[Available records]
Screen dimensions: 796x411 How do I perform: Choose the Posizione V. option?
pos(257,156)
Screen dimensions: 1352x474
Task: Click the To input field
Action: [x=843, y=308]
[/Available records]
*Work instructions*:
Reproduce the material above exactly; please quote every line of it.

*Result of this task*:
Screen dimensions: 796x411 How do I perform: Choose the Posizione V. option?
pos(257,156)
Screen dimensions: 1352x474
Task: Click the To input field
Action: [x=843, y=308]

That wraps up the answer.